Qualitative data from the process evaluation will be subjected to a thematic content analysis. Key themes will be developed into an analytical grid. Each interview will be transcribed and coded into the grid themes. Quantitative data on fidelity and participation will be analyzed as covariate of outcome effects.

Discussion

Smoking is a major challenge for public health and is associated with a range of factors. One of the most important factors is the environment, whether it is family, friends or peers. If the peer influence is normative and can encourage tobacco use, their influence against tobacco has been identified too. Prevention interventions, which promote these protective factors could have the potential to have a significant impact on the health and wellbeing of young people.

The P2P Program stemming from youth dynamism, its altruism and its new ways of communication [77] should boost the circulation of a validated piece of information into a risky population and its relatives, encouraging them to take into better account the major issues raised by smoking [39]. The very modernity of this program, with the original creation of a peer-based intervention mode that leads to a quality isometric confidence relationship between experts and public, should lead to the implementation of much appreciated interventions that fulfill the needs of the targeted population.

Prevention interventions need to be theoretically based during their development and to be evaluated with a rigorous methodology before expanding its implementation.
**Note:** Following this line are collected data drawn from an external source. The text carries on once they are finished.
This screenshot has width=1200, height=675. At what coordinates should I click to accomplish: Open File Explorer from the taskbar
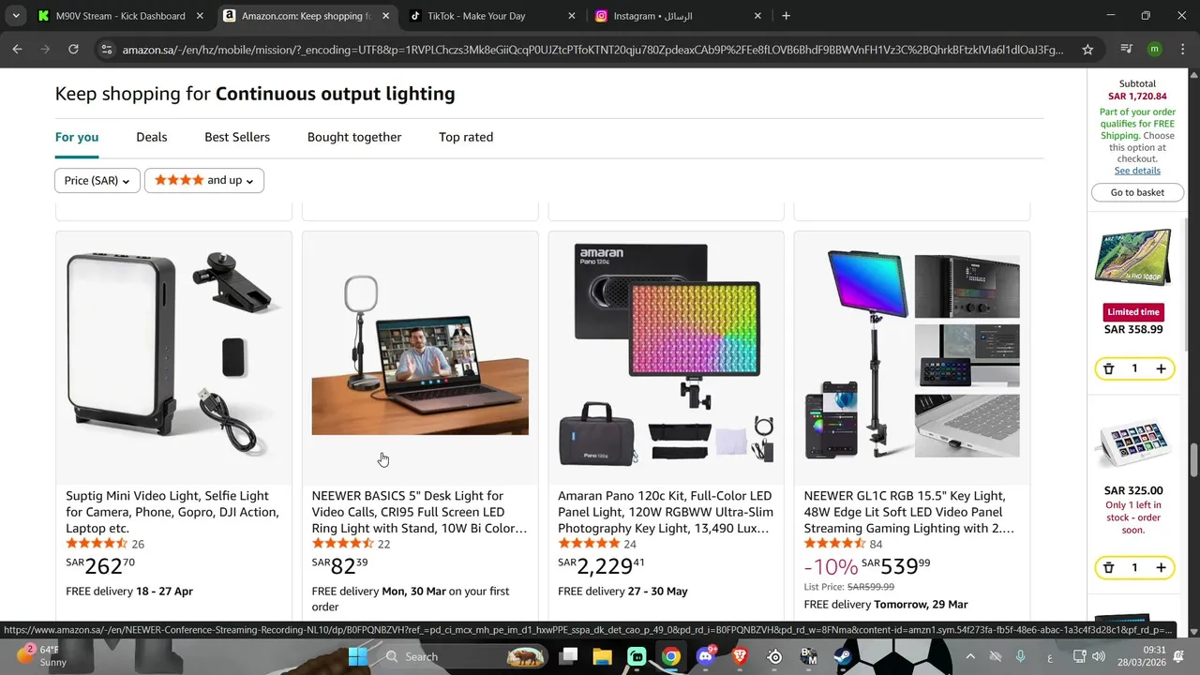click(x=602, y=656)
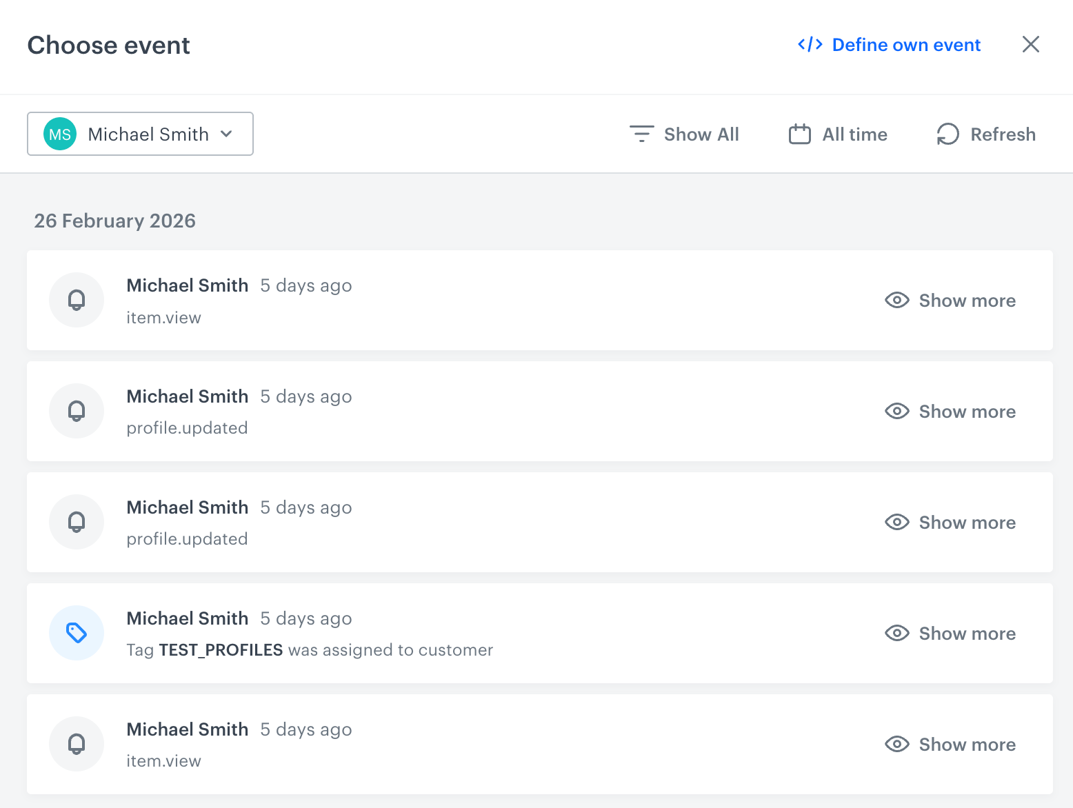
Task: Open the Show All filter icon
Action: (641, 134)
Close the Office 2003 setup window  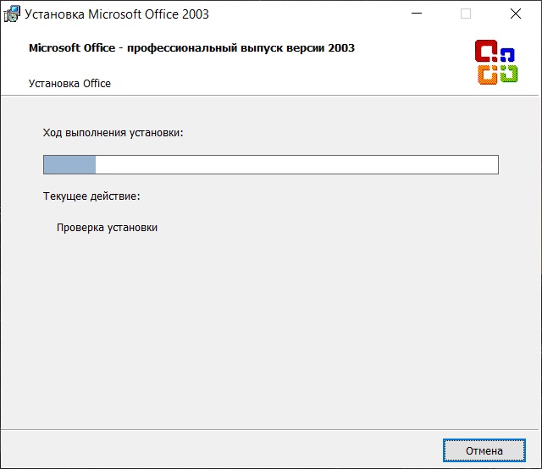pyautogui.click(x=516, y=14)
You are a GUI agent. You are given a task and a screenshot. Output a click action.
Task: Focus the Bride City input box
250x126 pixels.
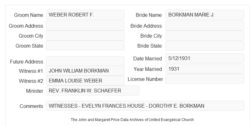[x=205, y=35]
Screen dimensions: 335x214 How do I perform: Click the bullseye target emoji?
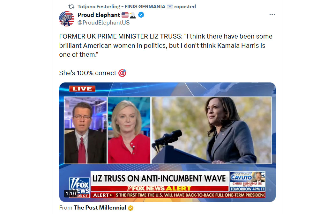point(122,73)
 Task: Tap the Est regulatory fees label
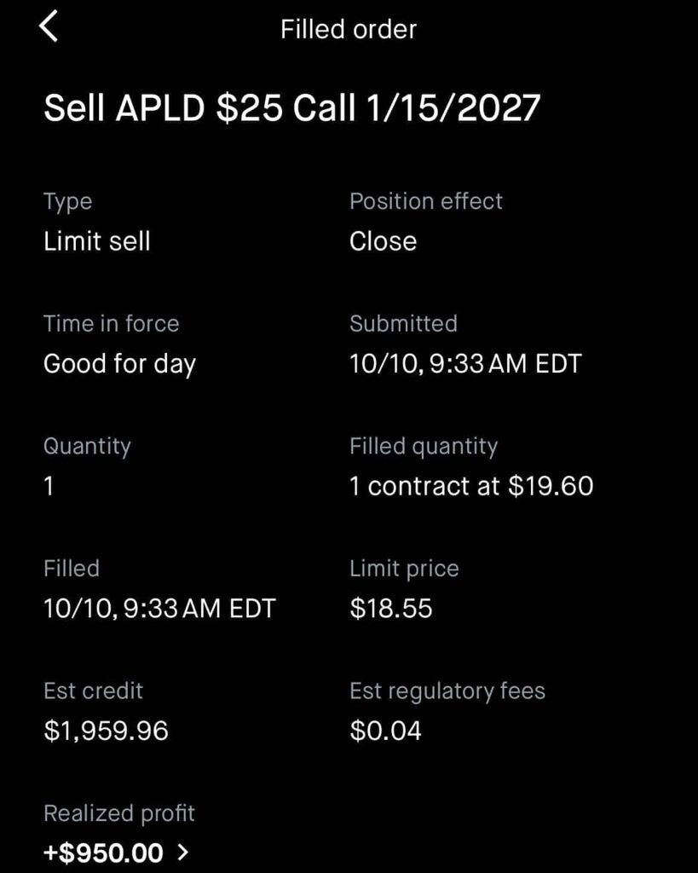447,691
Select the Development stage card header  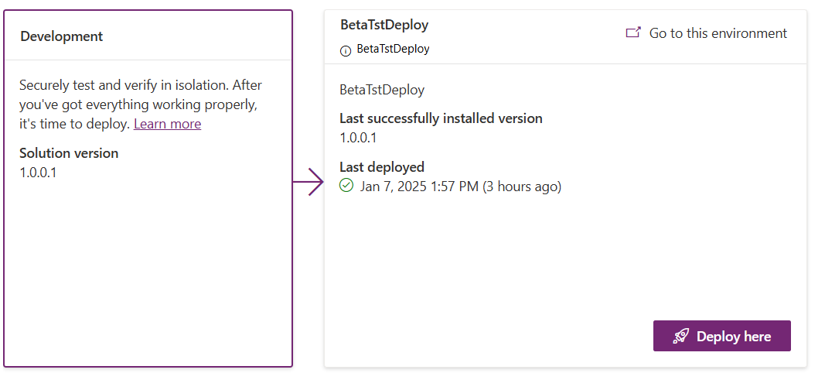[148, 36]
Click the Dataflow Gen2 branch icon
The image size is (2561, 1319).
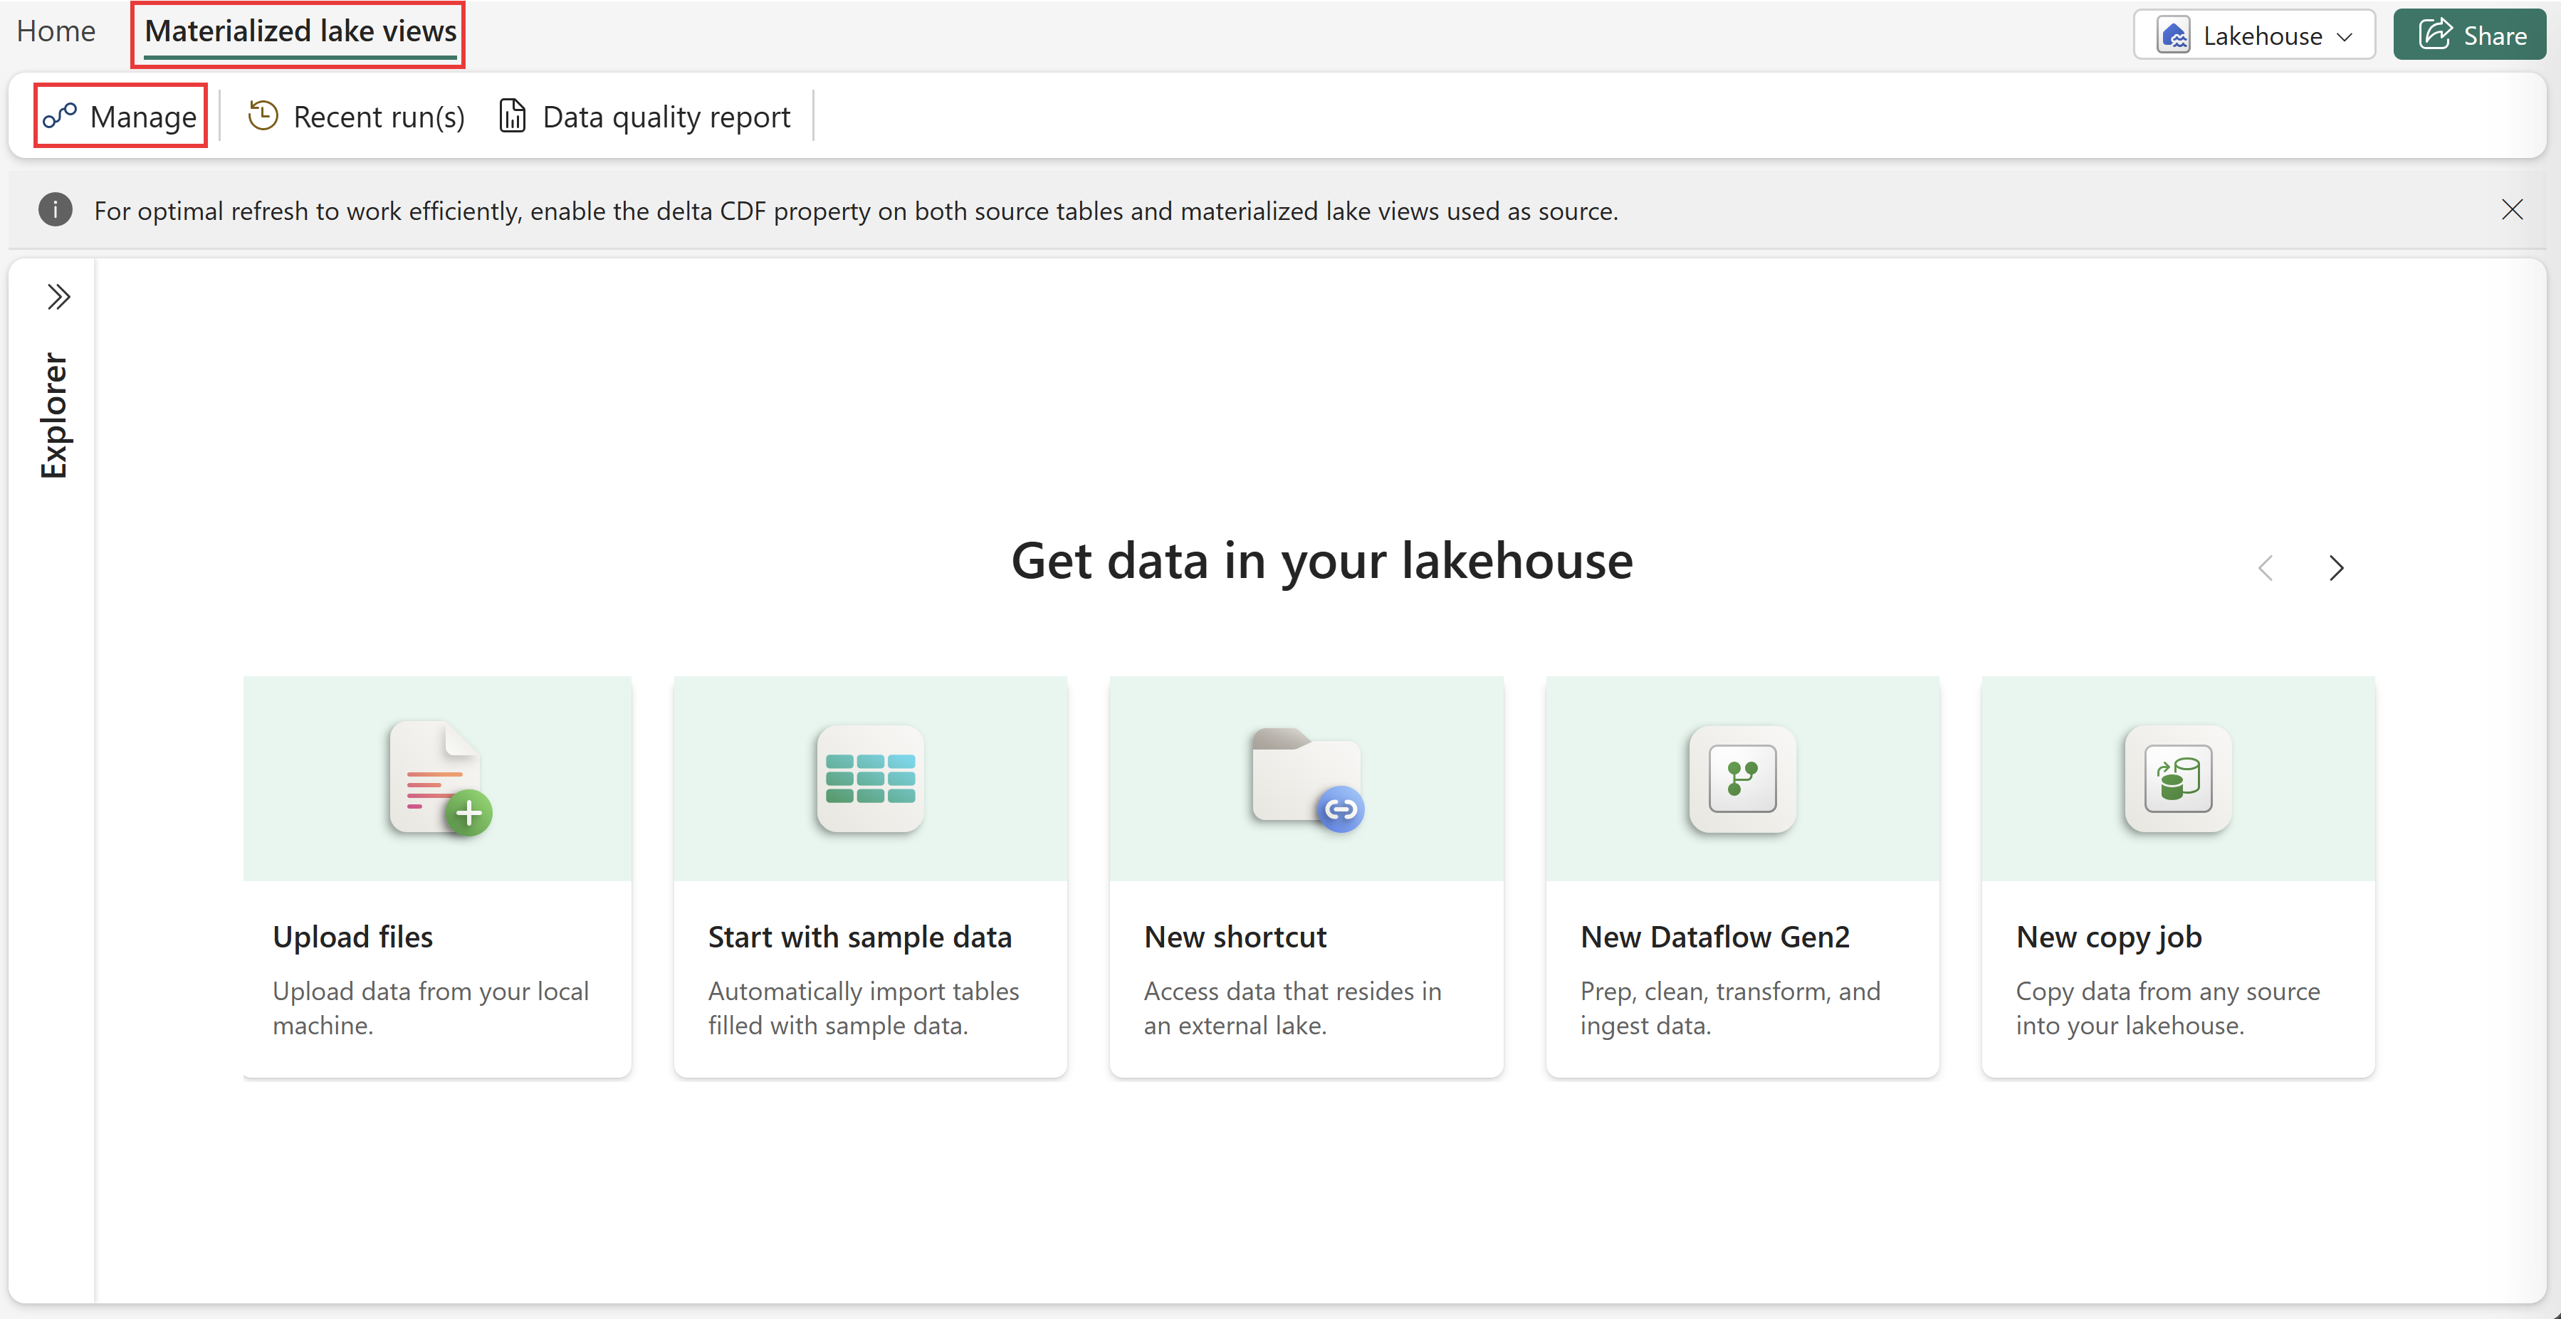click(1743, 778)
This trial will assess the effectiveness of a prevention intervention based on the TPB. This theory has shown its effectiveness in predicting behavioral change and the not-starting-smoking-intent should reduce medium-term prevalence of smoking among the most exposed young people.

The results of this trial will help to inform future decision makers about the implementation of P2P in France.

If the P2P program shows an impact in the Languedoc-Roussillon region, larger-scale experimentation could reduce medium-term smoking prevalence among young people most at risk in all French regions. After this research, more actions could be performed or suggested: offering an effective methodology for prevention and assistance in quitting smoking to French national education and presenting it to prevention and health promotion actors.

In conclusion, this trial aims to evaluate P2P, a promising peer-to-peer program for prevention against tobacco for young people in vocational high schools and is based on the TPB. It is specifically designed to examine the relationship between trial outcomes and fidelity of implementation in a goal of efficacy and replicability.